(Lines of data)
━━━━━━━━━━━━━━━━
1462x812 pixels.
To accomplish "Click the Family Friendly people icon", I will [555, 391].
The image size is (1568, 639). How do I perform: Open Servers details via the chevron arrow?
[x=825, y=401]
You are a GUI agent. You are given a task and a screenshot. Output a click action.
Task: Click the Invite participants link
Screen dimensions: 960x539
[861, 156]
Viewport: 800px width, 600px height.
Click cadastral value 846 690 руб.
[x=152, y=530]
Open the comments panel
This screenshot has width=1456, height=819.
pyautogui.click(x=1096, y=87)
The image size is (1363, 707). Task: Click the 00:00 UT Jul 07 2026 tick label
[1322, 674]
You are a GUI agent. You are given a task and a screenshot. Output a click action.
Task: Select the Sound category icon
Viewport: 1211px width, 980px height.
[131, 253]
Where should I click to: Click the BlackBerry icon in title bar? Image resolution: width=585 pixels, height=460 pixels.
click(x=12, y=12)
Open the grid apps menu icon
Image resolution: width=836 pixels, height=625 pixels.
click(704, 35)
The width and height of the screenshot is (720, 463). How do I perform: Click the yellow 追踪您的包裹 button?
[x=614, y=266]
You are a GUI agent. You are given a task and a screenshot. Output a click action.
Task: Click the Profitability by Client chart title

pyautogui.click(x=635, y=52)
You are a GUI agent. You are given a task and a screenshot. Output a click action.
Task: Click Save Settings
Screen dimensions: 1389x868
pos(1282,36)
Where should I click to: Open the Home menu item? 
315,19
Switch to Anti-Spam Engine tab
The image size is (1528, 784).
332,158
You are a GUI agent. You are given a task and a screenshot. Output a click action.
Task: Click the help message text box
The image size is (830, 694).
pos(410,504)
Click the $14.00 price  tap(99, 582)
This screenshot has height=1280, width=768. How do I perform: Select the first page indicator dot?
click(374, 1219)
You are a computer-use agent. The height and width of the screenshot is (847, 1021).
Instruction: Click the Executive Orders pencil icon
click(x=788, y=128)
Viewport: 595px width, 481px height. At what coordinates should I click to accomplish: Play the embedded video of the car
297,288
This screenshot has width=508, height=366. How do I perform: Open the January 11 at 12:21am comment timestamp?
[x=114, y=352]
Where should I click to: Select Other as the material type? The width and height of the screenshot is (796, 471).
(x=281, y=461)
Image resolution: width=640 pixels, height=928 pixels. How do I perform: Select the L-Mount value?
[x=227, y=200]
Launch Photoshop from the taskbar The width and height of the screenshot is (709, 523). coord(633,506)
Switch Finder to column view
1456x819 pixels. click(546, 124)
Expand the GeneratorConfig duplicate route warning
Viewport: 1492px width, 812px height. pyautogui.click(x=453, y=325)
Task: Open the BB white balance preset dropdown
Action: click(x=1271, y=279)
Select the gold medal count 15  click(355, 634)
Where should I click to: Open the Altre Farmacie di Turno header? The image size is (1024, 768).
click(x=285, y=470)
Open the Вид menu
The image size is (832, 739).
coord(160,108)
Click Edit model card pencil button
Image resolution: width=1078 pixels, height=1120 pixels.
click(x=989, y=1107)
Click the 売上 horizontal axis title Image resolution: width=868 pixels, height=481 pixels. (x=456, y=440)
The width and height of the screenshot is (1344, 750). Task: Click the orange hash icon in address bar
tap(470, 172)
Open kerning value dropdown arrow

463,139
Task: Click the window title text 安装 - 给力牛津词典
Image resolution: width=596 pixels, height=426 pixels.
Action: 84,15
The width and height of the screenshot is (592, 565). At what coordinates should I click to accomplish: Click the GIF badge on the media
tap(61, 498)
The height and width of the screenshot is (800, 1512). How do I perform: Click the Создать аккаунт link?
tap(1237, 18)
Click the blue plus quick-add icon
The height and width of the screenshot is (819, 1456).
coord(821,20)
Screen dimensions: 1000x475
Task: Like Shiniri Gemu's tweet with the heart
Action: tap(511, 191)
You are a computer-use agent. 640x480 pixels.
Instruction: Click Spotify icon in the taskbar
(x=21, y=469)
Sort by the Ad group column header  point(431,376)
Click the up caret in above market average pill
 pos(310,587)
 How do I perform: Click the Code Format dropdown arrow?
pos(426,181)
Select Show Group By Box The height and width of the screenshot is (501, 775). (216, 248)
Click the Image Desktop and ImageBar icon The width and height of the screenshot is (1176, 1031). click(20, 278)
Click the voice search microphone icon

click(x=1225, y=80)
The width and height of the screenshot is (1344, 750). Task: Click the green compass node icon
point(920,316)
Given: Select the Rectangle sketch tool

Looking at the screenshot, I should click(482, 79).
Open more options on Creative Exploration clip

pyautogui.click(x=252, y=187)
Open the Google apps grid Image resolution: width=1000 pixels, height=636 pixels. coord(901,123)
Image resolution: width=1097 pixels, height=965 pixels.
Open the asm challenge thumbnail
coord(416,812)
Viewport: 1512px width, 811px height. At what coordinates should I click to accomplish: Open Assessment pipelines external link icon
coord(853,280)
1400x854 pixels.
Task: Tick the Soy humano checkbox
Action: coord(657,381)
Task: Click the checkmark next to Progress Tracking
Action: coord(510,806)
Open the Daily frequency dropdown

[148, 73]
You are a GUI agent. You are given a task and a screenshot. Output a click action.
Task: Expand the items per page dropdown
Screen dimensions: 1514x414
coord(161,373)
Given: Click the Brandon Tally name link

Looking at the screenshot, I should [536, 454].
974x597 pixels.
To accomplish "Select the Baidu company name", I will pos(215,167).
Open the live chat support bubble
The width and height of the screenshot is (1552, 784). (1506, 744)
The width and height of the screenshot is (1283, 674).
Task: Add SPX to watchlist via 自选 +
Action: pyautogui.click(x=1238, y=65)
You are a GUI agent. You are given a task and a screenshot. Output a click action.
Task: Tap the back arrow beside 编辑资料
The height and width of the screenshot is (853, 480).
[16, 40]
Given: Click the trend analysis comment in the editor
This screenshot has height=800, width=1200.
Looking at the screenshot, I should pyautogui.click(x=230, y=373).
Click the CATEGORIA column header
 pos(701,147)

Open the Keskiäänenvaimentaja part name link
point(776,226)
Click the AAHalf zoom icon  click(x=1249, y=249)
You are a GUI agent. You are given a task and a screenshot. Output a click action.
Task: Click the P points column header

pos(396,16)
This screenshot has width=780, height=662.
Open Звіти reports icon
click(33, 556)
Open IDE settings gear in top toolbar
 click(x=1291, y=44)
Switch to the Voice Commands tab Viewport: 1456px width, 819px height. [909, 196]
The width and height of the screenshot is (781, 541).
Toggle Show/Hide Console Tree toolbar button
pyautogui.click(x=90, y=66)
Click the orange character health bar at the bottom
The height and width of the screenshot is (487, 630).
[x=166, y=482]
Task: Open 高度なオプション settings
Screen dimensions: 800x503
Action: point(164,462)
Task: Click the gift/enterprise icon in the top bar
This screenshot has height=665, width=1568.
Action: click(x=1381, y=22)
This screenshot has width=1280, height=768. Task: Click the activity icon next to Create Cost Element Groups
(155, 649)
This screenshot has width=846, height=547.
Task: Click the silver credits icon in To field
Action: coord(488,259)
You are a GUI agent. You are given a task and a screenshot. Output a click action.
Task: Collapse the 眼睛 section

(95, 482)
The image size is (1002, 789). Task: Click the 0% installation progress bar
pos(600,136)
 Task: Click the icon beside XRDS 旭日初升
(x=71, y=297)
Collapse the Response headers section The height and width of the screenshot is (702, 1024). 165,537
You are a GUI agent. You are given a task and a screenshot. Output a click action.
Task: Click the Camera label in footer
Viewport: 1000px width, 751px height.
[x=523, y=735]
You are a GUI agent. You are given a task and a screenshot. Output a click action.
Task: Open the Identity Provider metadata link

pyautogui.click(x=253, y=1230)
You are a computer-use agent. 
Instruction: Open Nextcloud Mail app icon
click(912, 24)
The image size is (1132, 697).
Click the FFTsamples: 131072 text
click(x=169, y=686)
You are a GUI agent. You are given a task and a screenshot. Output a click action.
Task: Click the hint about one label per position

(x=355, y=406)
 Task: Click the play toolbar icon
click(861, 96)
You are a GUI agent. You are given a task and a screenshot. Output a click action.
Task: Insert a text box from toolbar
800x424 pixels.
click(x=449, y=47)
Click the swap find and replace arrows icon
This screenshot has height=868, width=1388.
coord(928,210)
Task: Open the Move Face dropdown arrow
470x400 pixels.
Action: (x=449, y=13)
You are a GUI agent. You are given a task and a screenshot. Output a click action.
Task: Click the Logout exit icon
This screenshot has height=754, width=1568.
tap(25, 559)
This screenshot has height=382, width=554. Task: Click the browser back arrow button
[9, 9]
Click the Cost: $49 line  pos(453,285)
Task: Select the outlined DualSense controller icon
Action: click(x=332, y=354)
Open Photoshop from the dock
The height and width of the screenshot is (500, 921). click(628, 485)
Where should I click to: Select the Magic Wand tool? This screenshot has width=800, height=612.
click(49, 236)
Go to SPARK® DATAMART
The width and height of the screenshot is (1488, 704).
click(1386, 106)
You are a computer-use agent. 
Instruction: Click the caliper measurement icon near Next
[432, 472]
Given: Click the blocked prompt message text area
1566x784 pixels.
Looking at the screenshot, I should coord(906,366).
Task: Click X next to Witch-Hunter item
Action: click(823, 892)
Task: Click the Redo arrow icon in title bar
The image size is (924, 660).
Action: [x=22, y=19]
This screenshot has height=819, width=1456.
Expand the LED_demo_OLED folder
━━━━━━━━━━━━━━━━
* **TASK GOAL**
Transcribe the rows verbatim, starting with the row that contains "Task: Click the Redo arrow icon in title bar" and continuing through the last row.

* **OUTPUT BELOW**
Task: Click the Redo arrow icon in title bar
The image size is (924, 660).
Action: [x=22, y=19]
This screenshot has height=819, width=1456.
Expand the LED_demo_OLED folder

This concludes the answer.